Jennifer A. Chin (cswallow) wrote,
Jennifer A. Chin
cswallow

  • Mood:

all wrong

Lately I've been feeling all wrong. I mean, really wrong. like.. almost every choice I'm making about my time and my life and about the people around me is one of wrongness. M-W.com defines the word "wrong" as "an injurious, unfair, or unjust act : action or conduct inflicting harm without due provocation or just cause." They also use the word "wrong" in their next to definitions of "wrong" which shouldn't be allowed, but that's a different gripe.

I don't know what I do lately, I'm unsure of what I love and how to incorporate those things into my life. Experiences, like backpacking or hiking, that should give me great release and immense pleasure, instead generate a sense of unrest and fear. There are moments, moments in which I feel connected to this world I live in, in which I understand who I am in the smallest of fleeting instances.

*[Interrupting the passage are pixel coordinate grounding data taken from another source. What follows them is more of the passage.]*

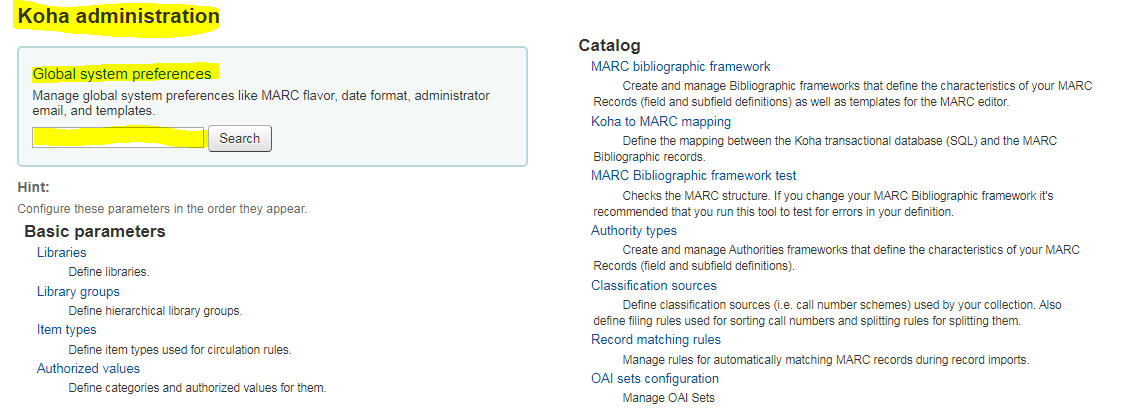The width and height of the screenshot is (1124, 411).
Task: Go to Koha to MARC mapping
Action: pos(660,122)
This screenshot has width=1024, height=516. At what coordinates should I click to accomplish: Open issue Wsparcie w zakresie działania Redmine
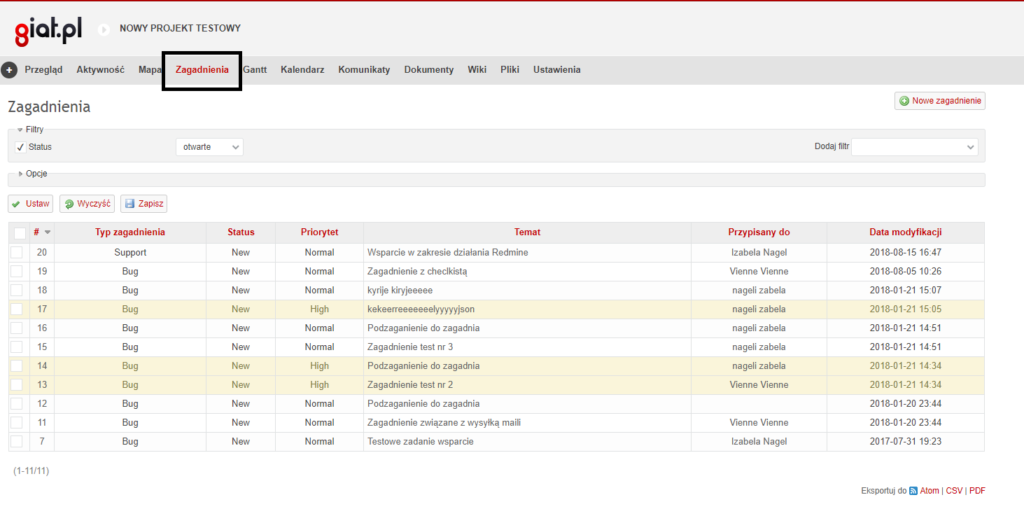point(447,252)
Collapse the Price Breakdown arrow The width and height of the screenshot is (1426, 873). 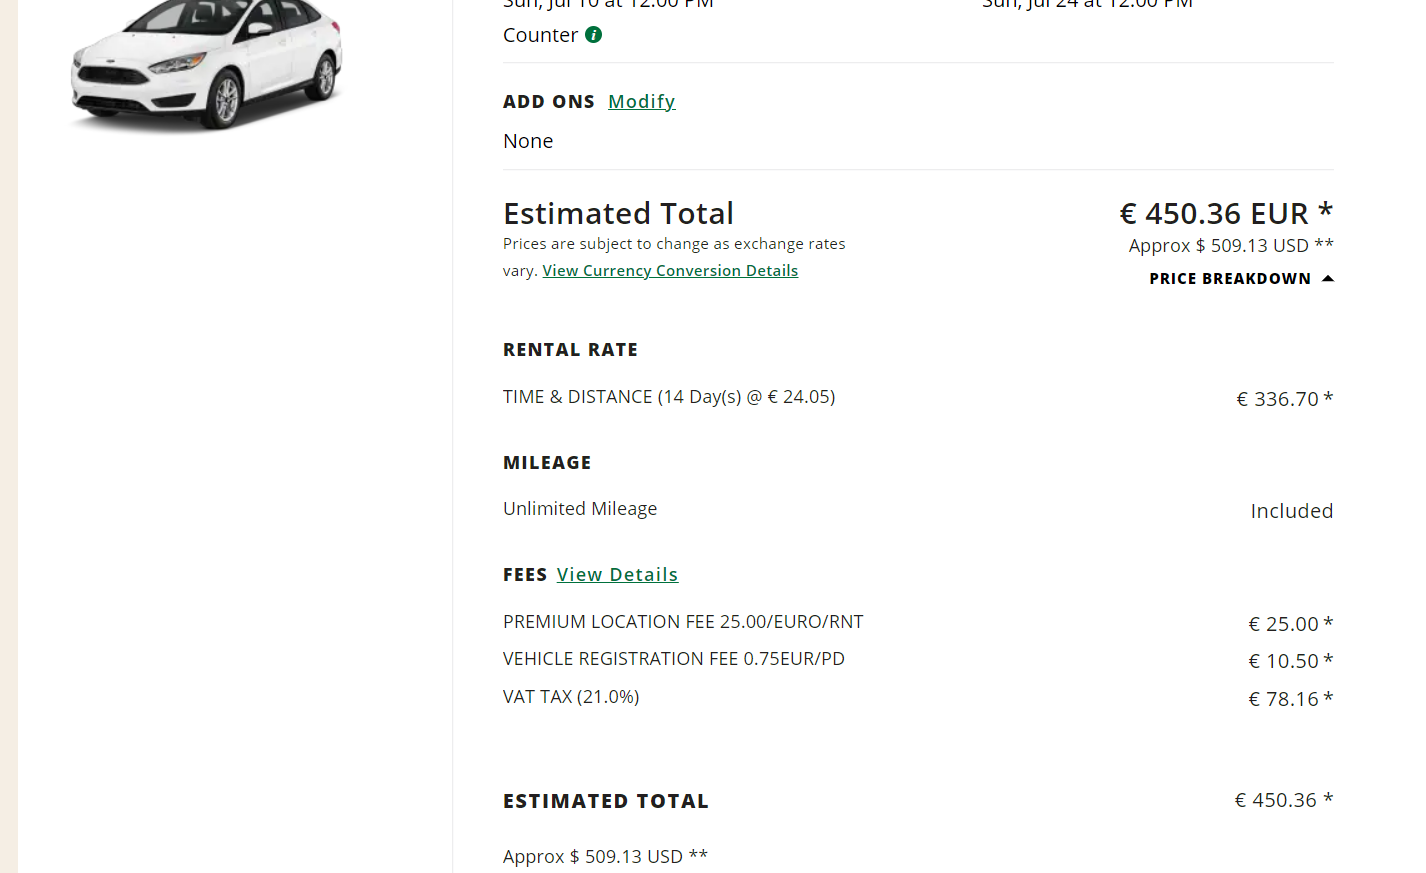coord(1328,279)
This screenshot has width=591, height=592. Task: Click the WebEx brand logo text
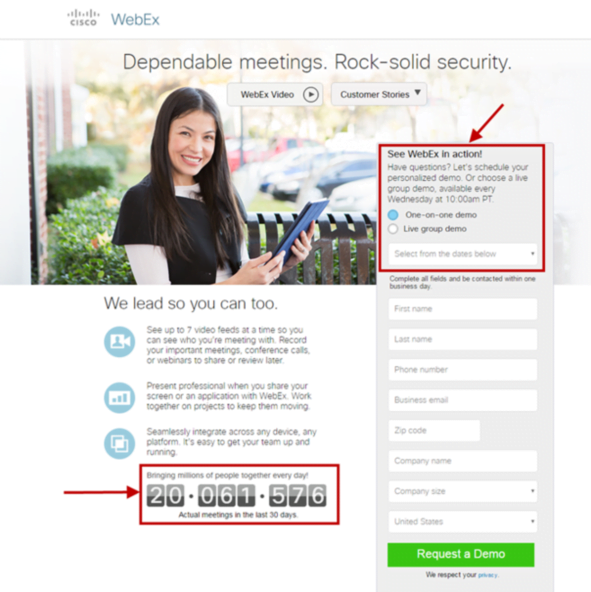(135, 20)
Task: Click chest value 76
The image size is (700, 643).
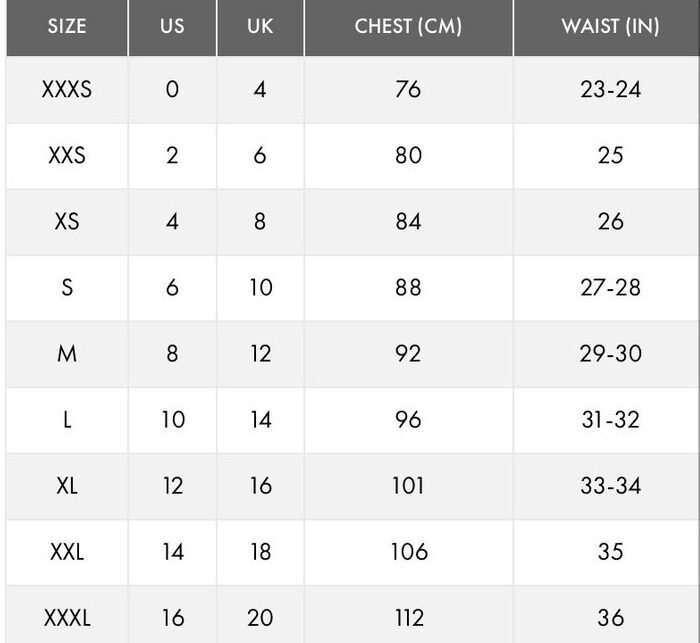Action: tap(408, 89)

For me, someone who has always known her desires and the direction (if not the path) that she has wanted it to take, I find this ever-growing feeling of "wrong" to be unsettling at the most base level. My hypothesis is that this "wrong" feeling arises from some part of my life, but then spreads like a disease to all the rest. I've begun to probe every piece, testing it for weakness, for the seed of my unrest. But I know not where it lies, and as I search I begin to unravel the weaves that I have spent so much time building.

Is this good? Is it bad? It is hard. It affects all. Maybe I'm just being dramatic (too much "Dune"?) but I can't find myself and for the first time in my life I'm scared of the future.